DESCRIPTION OF THE TASK:
With the pictures omitted, please transcribe exactly the lines beginning at the one that contains "You are a computer-use" and ending with the last line of the records below.

[RECORDS FOR THE EXERCISE Boundary: Start]

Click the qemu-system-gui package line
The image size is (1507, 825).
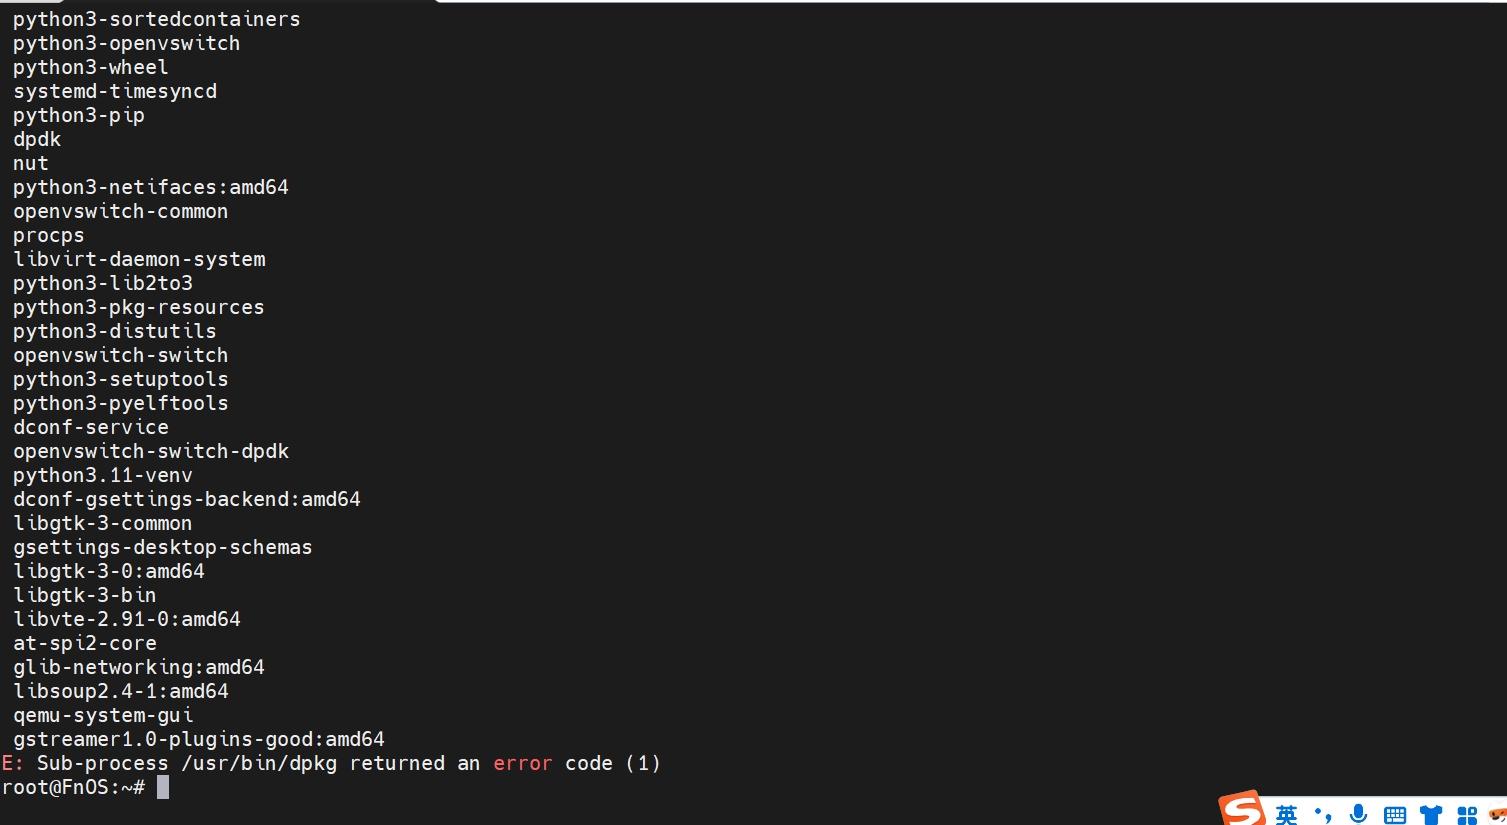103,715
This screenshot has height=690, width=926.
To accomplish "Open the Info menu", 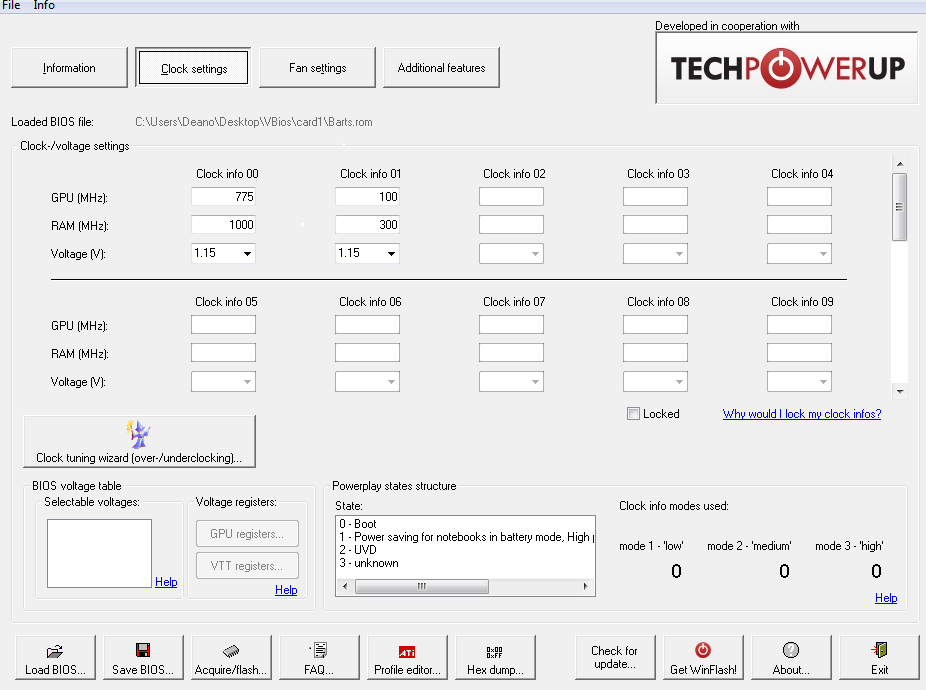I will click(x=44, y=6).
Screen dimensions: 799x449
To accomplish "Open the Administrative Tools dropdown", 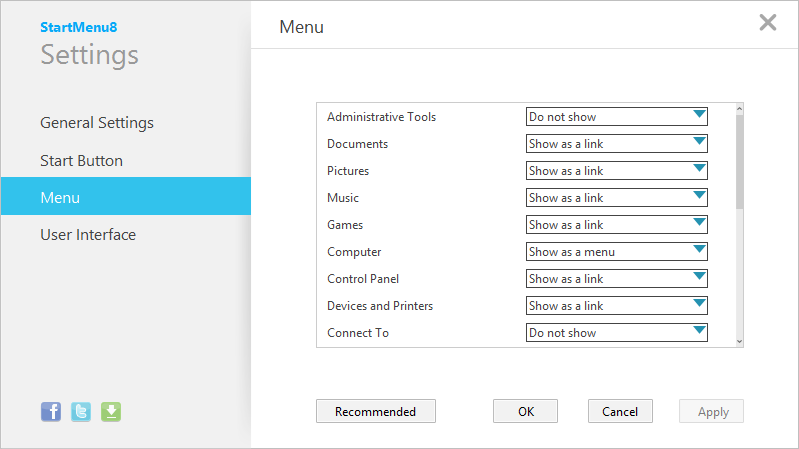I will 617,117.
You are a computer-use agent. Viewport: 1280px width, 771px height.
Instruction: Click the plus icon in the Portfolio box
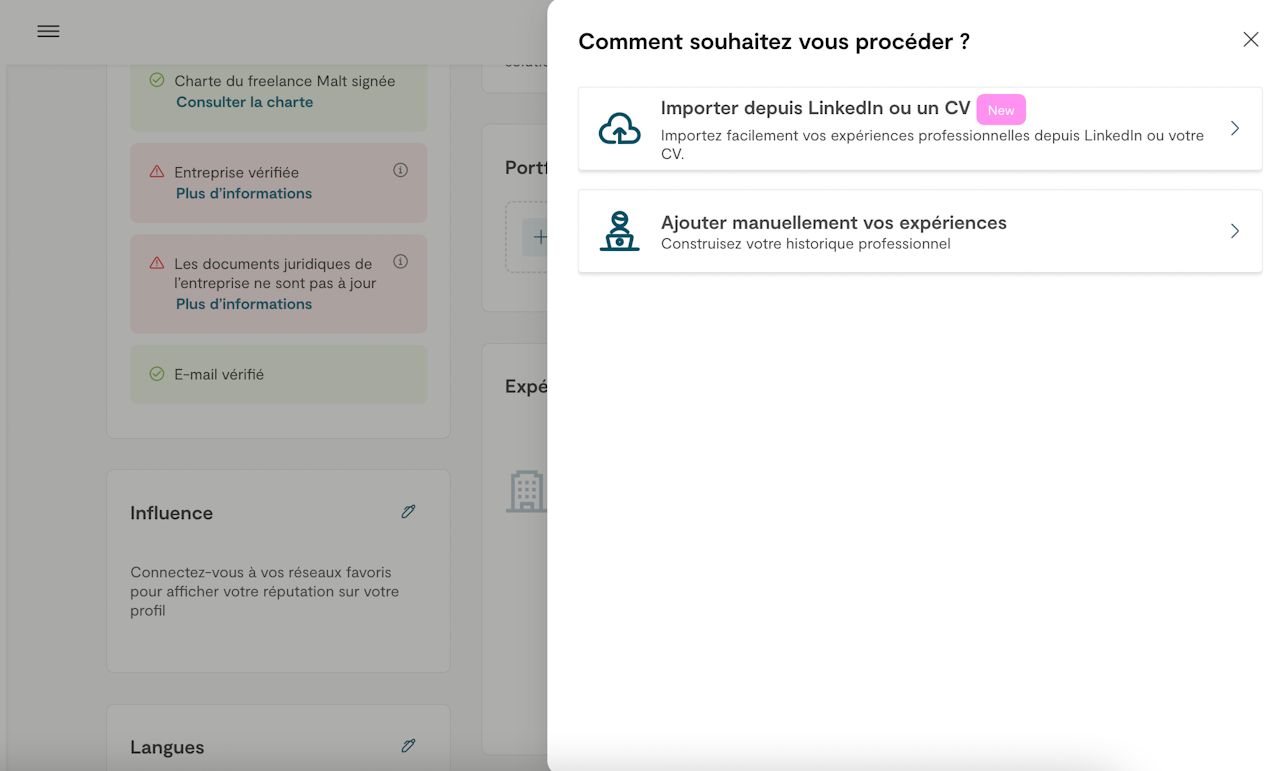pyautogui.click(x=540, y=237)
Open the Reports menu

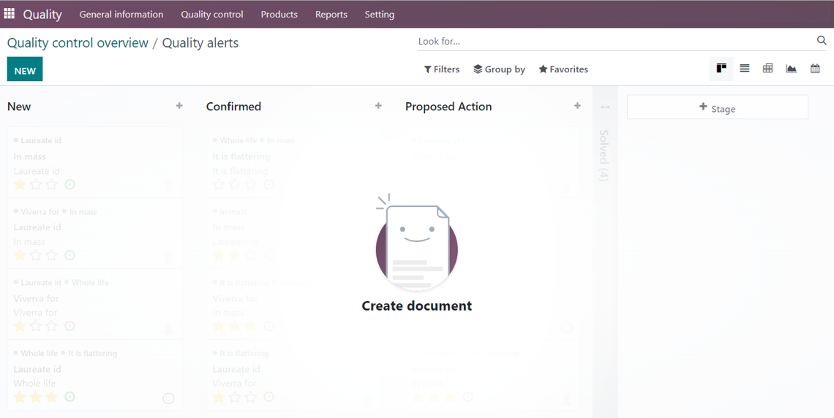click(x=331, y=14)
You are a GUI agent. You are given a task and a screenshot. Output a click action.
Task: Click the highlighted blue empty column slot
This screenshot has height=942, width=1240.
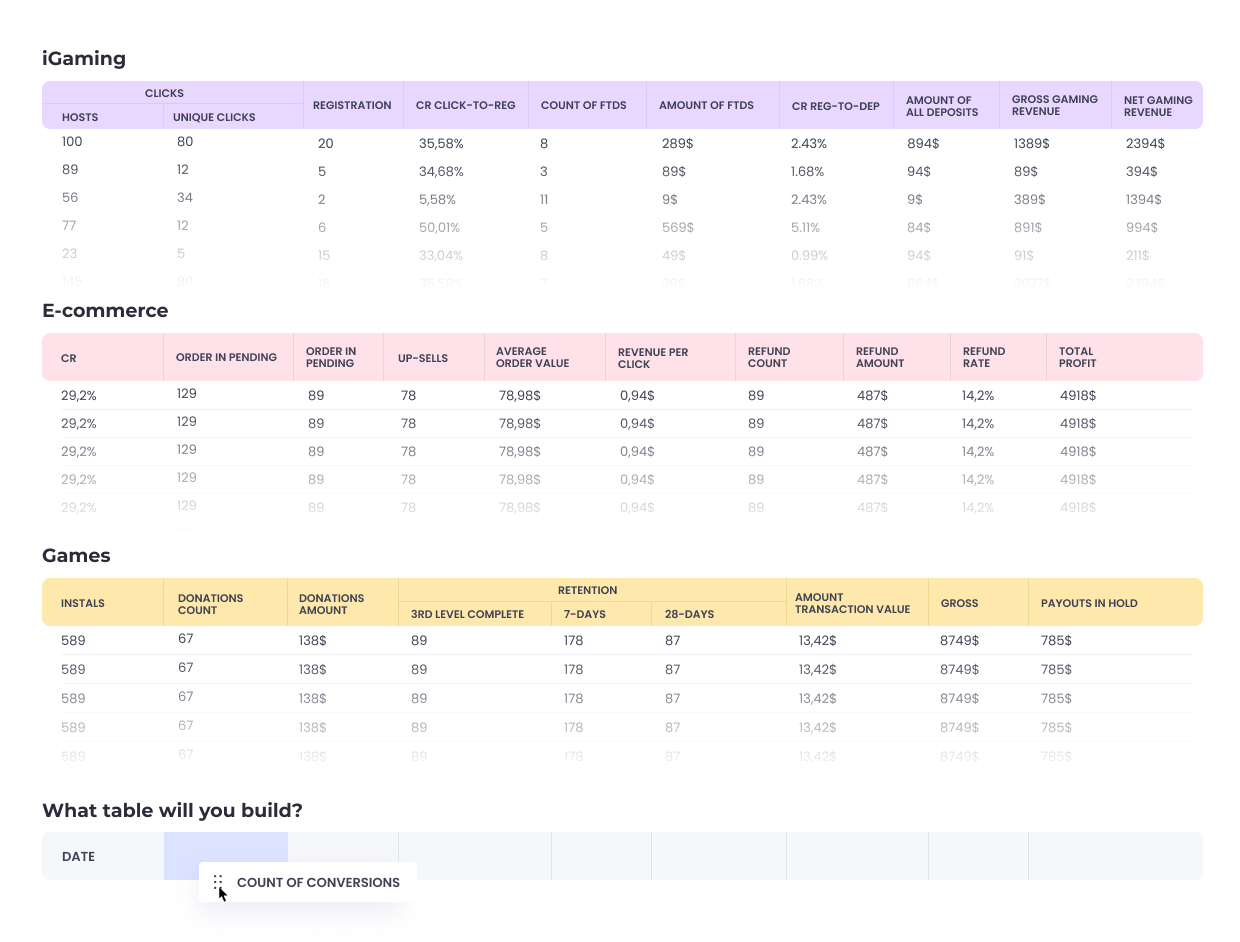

[RECORDS FOR THE EXERCISE Boundary: End]

OUTPUT FOR THIS EXERCISE:
You are a computer-use agent. Viewport: 1280px width, 771px height.
Instruction: Click the plus icon in the Portfolio box
pyautogui.click(x=540, y=237)
Open the Reports menu

click(x=331, y=14)
You are a GUI agent. You are given a task and a screenshot. Output a click action.
Task: Click the highlighted blue empty column slot
This screenshot has height=942, width=1240.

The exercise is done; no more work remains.